Viability, simply understood, says that when the unborn child is most under-developed and in most need of protection is the period when she is at greatest danger legally. If she is not capable of surviving outside her mother’s womb, she may be killed with impunity, says the viability notion.
Is this not the opposite of all moral thought? Why do we put our little children in car seats? Is it not because they need greater safeguards?
Lincoln faced the 1850s version of viability. Northern politicians tried to gain votes among people in Free States. These “doughfaces” argued that we are pro-choice about slavery, and we recognize that Negroes may not be viable in free society. Slavery, therefore, may be what is most appropriate for Black people—in other places.
Lincoln showed this reasoning was the opposite of all Christian morality. Even if we accept the argument that the Negro is not viable in freedom, shall we take from him “the little that God has given him?” Give to him that is needy is the rule of Christian morality, Lincoln showed.
He added: Although volumes have been written to show the good of slavery, we never see a man who seeks the good of slavery by becoming a slave himself. Thus, Lincoln, in an apple of gold of his own thinking, dismissed the stacks of volumes penned by John C. Calhoun and other slavery apologists.

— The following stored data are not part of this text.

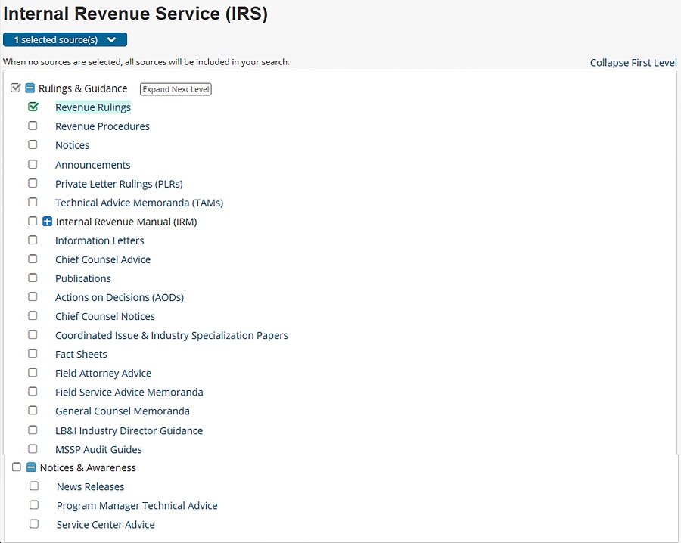
Task: Open the 1 selected source(s) dropdown
Action: coord(65,39)
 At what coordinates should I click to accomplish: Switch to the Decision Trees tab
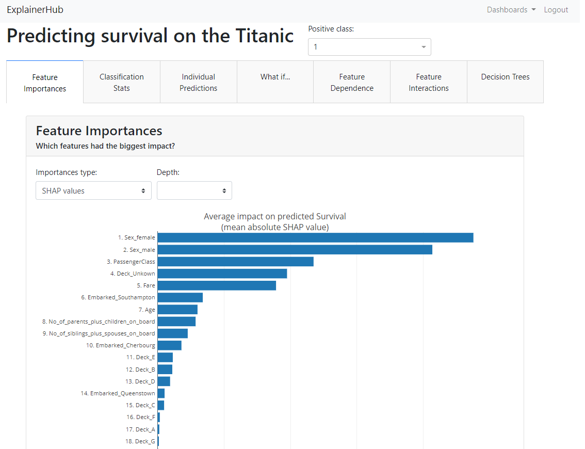tap(505, 77)
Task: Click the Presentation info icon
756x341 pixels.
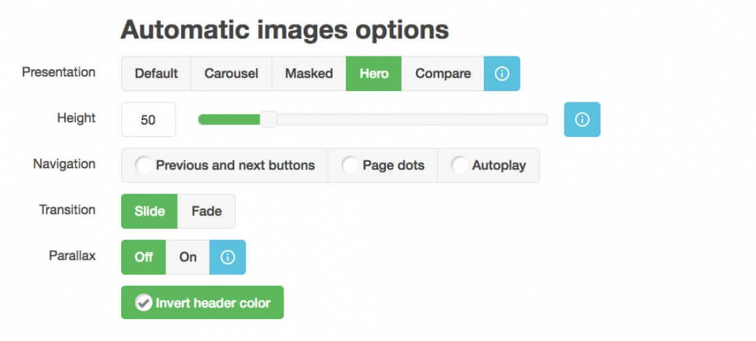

More recently, the correct view of viability was taken by the U.S. Coast Guard. The Guard celebrated 200 years by announcing it had saved one million human lives. That was in 1990. By now, that figure has vastly increased, but not one of those saved lives was viable. That’s why we need a Coast Guard. (And I am grateful that I came to faith in Christ while serving in the Coast Guard. One of those lives saved was my own.)
Law is a teacher. Our abortion law teaches that violence is acceptable. That is why we read of mass shootings every day. Law cannot save all human lives, but it teaches us to respect them.
“I know a law cannot make a racist stop hating me,” wrote Dr. Martin Luther King, Jr. “But the chances of him learning not to hate me are far better if law has prevented him from lynching me.”
The Dobbs ruling is a landmark. It is the necessary beginning of the restoration of the right to life, but it is not the sufficient resolution of this lethal attack against the Declaration.
Upon the Declaration of Independence our national existence rests. The Dobbs ruling does not teach us to respect all human life, but it does free us to strive for protective laws in every state and in the U.S. Congress. To that limited extent, I’m grateful for Dobbs.
For the labor of protecting human life, we must each be semper paratus—always ready. And we can see that ancient Coast Guard motto is a good paraphrase of 1 Peter 3:15.